Une campagne à l’issue imprévisible

En ce lundi 1er octobre, les Québécois iront aux urnes de 9h30 à 20h pour élire le prochain gouvernement.

Les 39 jours de la campagne électorale sont derrière nous. L’heure est au vote dans les bureaux de scrutin, qui accueilleront les électeurs jusqu’à 20 h en ce lundi 1er octobre. En Outaouais comme ailleurs au Québec, le portrait politique pourrait changer.

À l’échelle provinciale, il faudra voir si les libéraux de Philippe Couillard réussiront à garder le pouvoir ou s’ils devront passer le flambeau. Rien n’est non plus assuré à savoir si le prochain gouvernement sera majoritaire ou minoritaire.

La montée de la Coalition avenir Québec (CAQ) de François Legault n’a pas épargné l’Outaouais, mais il faudra voir jusqu’à quel point. Il est donc impossible de prévoir si la région comptera autre chose que des députés libéraux au terme de ce scrutin. Ce sont les électeurs qui auront le dernier mot.

Le vote par anticipation n’a toutefois pas attiré les foules en Outaouais. Le taux de participation est inférieur, dans les cinq circonscriptions régionales, à la moyenne provinciale de 17,93 %. En Outaouais, il varie entre 11,36 % (dans Pontiac) et 15,4 % (dans Chapleau).

Exception faite des péquistes Jocelyne Ouellette dans Hull et Jean Alfred dans Papineau, qui ont été élus en 1976, l’Outaouais a toujours voté rouge.

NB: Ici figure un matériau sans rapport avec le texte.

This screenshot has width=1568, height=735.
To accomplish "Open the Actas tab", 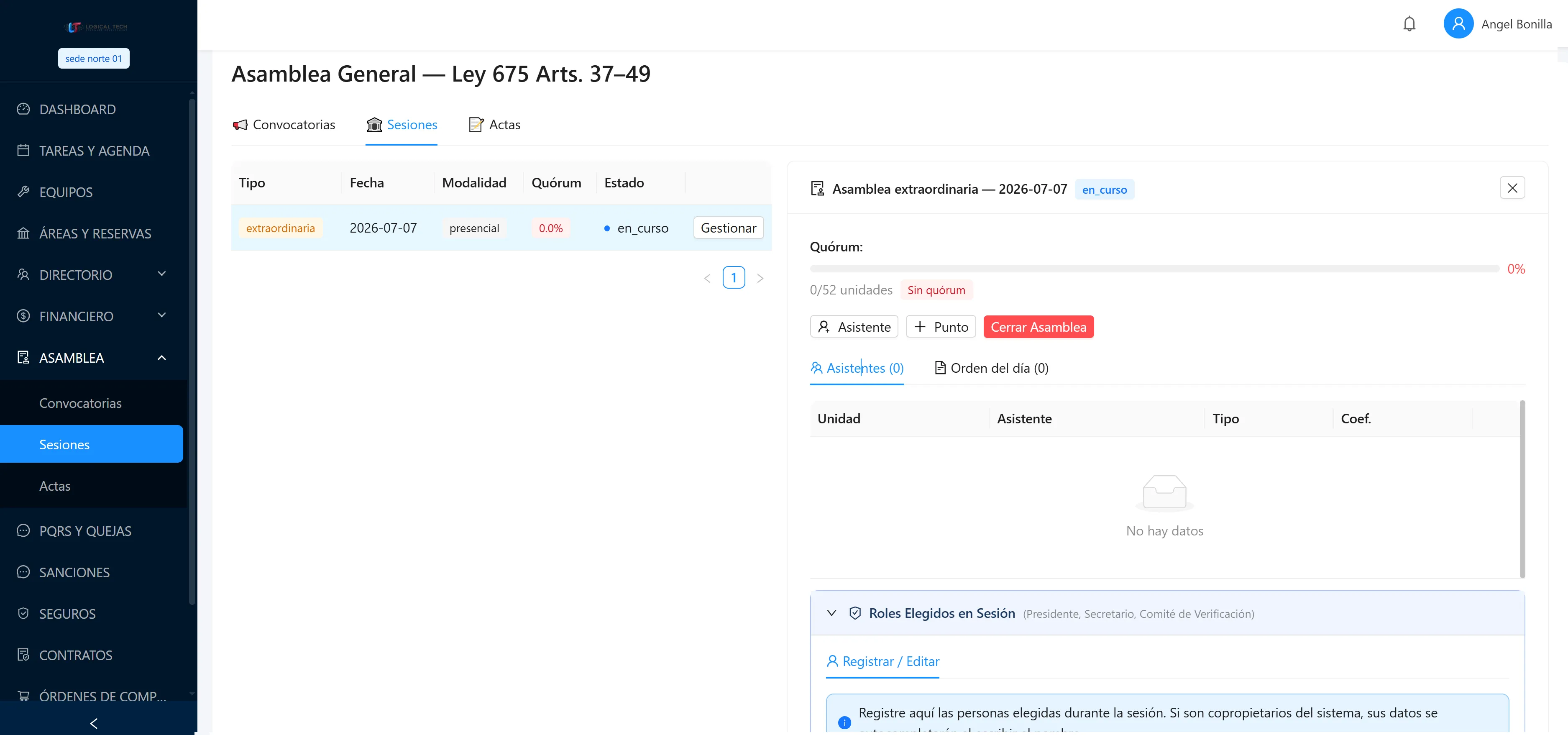I will [x=494, y=125].
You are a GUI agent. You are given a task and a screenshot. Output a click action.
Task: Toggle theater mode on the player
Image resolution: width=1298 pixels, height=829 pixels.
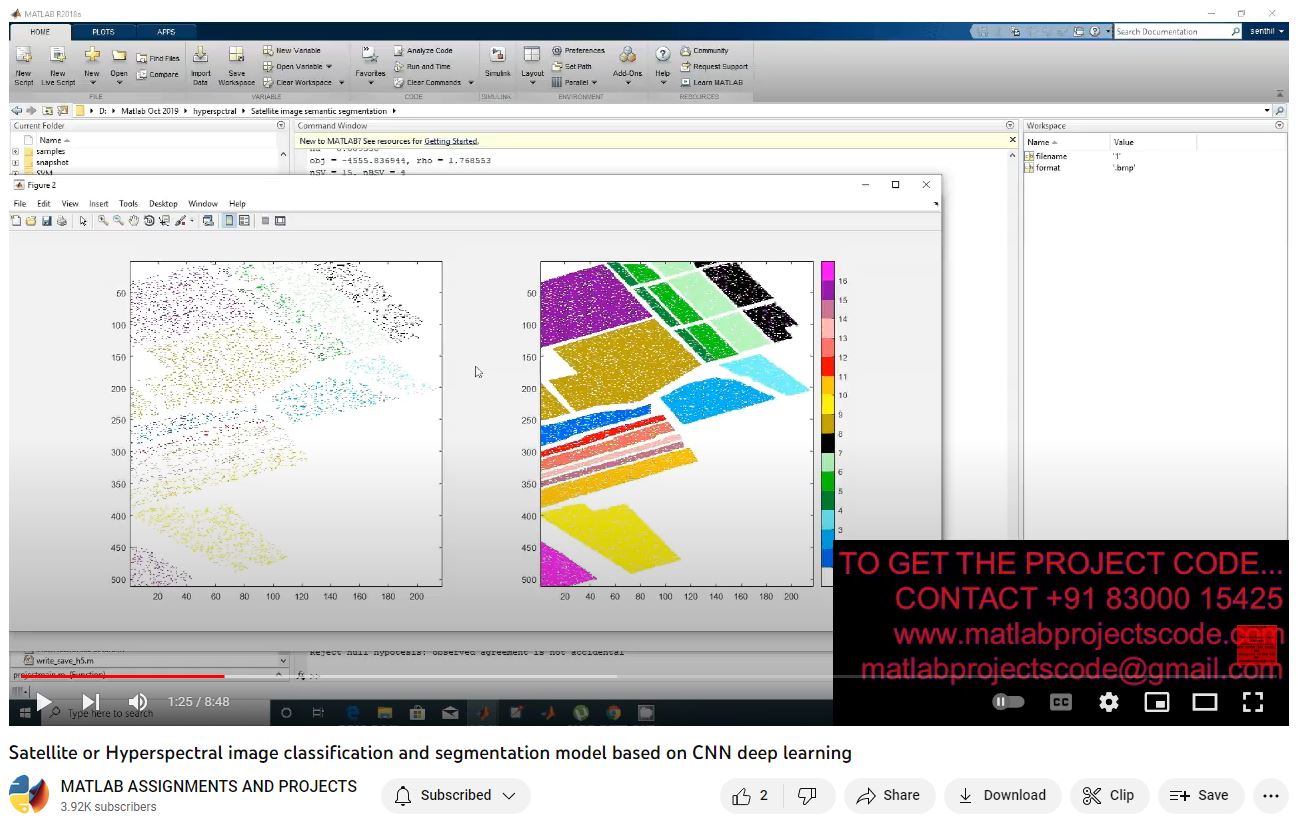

Le libéral André Fortin – nommé ministre des Transports au cours du dernier mandat – est en territoire qui semble acquis dans Pontiac. Même le chef péquiste, Jean-François Lisée, a admis lors d’une visite dans la région que le Pontiac « n’est pas parmi [les] dix principaux comtés cibles » de sa formation politique.

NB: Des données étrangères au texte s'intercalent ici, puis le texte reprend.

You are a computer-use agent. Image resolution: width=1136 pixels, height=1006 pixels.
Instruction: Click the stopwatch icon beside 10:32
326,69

Les chefs des quatre principaux partis ont tous effectué une visite électorale dans la région.

Lutte serrée

Ailleurs dans la région, la lutte pourrait être serrée entre le Parti libéral du Québec (PLQ) et la CAQ. Lors des élections précédentes, la lutte régionale se faisait plutôt entre le PLQ et le PQ. Le parti aujourd’hui dirigé par M. Lisée avait même obtenu certains résultats frôlant la victoire, notamment dans Papineau en 2012.

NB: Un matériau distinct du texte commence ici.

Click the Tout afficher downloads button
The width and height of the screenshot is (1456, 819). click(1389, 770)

Les candidats régionaux du Parti québécois et de Québec solidaire n’ont toutefois jamais montré qu’ils perdaient espoir pendant la campagne, convaincus d’avoir ce qu’il faut pour effectuer une percée.

La CAQ a pour sa part réussi à aller chercher deux noms bien connus pour se présenter en Outaouais. L’ancien maire de La Pêche, Robert Bussière, tente de décrocher le siège qu’occupait la ministre Stéphanie Vallée dans Gatineau, où il affronte notamment la libérale Luce Farrell. Cette dernière a été attachée politique de Mme Vallée pendant plusieurs années.

Dans Papineau, l’ancien chef d’antenne de TVA Gatineau-Ottawa, Mathieu Lacombe, souhaite déloger le député sortant, le libéral Alexandre Iracà.

Chapleau et Hull seront aussi des circonscriptions à surveiller. Dans l’éventualité d’une vague caquiste à l’échelle provinciale, il faudra voir si l’Outaouais sera éclaboussée ou si la région y sera imperméable.

Les chefs des quatre principaux partis ont tous effectué une visite électorale dans la région. À cela se sont ajoutées leurs visites lors d’une « trêve », au lendemain du passage de la tornade ayant durement frappé le quartier Mont-Bleu, à Gatineau.

Dans la région, l’amélioration du réseau de la santé et l’élargissement de l’autoroute 50 ont fait partie des engagements de tous les partis. Reste maintenant à voir qui sera élu dans les cinq circonscriptions, quel parti prendra le pouvoir à Québec et quelles promesses seront réalisées au cours du prochain mandat.